**EXERCISE DETAILS**
Reproduce word for word the rows from the line with "has width=1512, height=805." up to and including the line with "This screenshot has height=805, width=1512.".

[Start GIVEN DATA]

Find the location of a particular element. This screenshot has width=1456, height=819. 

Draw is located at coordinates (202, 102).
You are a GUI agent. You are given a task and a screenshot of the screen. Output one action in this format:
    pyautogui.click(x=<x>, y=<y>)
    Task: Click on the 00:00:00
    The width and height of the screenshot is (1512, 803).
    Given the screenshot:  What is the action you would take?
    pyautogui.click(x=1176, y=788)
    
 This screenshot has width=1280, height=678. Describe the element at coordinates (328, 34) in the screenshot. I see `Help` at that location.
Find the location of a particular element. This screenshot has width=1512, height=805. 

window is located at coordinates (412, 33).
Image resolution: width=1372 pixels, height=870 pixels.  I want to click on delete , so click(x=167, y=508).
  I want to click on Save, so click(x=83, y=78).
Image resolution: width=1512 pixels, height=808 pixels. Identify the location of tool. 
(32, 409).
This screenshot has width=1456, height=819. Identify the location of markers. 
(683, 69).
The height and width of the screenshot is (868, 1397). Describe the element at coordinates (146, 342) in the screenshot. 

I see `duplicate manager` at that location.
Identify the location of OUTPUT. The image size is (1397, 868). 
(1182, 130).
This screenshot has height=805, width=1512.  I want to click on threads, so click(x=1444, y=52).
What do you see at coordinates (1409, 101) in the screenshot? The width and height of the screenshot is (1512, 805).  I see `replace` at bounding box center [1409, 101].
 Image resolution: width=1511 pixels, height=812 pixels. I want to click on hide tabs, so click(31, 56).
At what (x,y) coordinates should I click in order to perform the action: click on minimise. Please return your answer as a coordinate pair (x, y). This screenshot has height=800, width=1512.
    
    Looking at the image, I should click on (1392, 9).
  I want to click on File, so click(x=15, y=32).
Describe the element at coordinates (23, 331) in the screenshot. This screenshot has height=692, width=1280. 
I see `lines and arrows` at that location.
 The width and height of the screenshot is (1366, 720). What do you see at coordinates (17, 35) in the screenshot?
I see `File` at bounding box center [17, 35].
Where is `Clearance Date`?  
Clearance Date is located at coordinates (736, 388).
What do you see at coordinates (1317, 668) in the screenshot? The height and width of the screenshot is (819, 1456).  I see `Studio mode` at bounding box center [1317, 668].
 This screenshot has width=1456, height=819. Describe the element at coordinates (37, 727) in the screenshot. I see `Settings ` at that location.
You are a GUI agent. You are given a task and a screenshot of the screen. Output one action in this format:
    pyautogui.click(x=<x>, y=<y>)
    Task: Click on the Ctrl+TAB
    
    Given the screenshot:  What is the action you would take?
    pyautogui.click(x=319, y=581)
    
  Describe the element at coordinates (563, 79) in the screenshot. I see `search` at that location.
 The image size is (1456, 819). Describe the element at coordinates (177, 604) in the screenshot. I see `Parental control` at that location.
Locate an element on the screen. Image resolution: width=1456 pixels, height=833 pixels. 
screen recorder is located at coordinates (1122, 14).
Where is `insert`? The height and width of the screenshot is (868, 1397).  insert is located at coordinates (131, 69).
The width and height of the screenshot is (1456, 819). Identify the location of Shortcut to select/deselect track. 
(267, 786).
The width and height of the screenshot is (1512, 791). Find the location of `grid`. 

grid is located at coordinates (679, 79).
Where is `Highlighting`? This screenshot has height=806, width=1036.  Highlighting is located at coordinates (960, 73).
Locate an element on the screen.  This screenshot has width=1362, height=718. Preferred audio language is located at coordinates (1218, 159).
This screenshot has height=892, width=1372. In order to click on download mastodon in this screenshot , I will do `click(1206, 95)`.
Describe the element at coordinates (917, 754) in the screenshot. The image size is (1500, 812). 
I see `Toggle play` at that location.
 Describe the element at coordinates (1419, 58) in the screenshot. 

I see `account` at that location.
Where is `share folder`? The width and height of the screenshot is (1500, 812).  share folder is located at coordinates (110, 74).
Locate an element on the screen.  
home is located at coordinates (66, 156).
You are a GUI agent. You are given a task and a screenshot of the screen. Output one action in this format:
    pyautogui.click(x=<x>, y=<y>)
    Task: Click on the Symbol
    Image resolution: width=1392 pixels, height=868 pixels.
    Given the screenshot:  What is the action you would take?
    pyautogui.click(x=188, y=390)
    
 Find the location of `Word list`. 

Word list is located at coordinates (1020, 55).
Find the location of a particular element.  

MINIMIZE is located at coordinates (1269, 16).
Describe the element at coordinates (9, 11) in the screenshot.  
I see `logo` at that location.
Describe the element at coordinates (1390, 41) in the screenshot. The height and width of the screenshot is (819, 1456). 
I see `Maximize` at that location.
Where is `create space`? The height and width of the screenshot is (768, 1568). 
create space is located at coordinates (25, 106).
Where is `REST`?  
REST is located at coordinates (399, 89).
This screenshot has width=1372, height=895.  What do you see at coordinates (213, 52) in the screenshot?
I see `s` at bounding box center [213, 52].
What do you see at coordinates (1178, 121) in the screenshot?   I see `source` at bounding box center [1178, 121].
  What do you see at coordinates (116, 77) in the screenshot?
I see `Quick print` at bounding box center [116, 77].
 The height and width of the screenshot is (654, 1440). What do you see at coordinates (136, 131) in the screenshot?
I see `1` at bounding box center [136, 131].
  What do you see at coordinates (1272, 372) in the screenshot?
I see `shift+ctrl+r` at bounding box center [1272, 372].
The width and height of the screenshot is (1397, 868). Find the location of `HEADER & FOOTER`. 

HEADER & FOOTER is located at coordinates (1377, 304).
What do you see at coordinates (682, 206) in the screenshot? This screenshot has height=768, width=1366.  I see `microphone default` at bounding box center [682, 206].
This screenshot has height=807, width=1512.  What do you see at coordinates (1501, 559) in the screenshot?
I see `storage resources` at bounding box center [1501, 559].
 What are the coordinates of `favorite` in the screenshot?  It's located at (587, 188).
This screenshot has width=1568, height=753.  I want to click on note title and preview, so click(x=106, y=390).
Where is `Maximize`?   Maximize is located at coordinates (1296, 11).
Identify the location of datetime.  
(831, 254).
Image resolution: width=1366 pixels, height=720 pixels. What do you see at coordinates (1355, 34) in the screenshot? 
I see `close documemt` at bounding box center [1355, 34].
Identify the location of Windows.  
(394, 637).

[End GIVEN DATA]

**WRITTEN SOLUTION**
Find the location of a particular element. This screenshot has width=1512, height=805. 

window is located at coordinates (412, 33).
Image resolution: width=1372 pixels, height=870 pixels.  I want to click on delete , so click(x=167, y=508).
  I want to click on Save, so click(x=83, y=78).
Image resolution: width=1512 pixels, height=808 pixels. Identify the location of tool. 
(32, 409).
This screenshot has width=1456, height=819. Identify the location of markers. 
(683, 69).
The height and width of the screenshot is (868, 1397). Describe the element at coordinates (146, 342) in the screenshot. 

I see `duplicate manager` at that location.
Identify the location of OUTPUT. The image size is (1397, 868). 
(1182, 130).
This screenshot has height=805, width=1512.  I want to click on threads, so click(x=1444, y=52).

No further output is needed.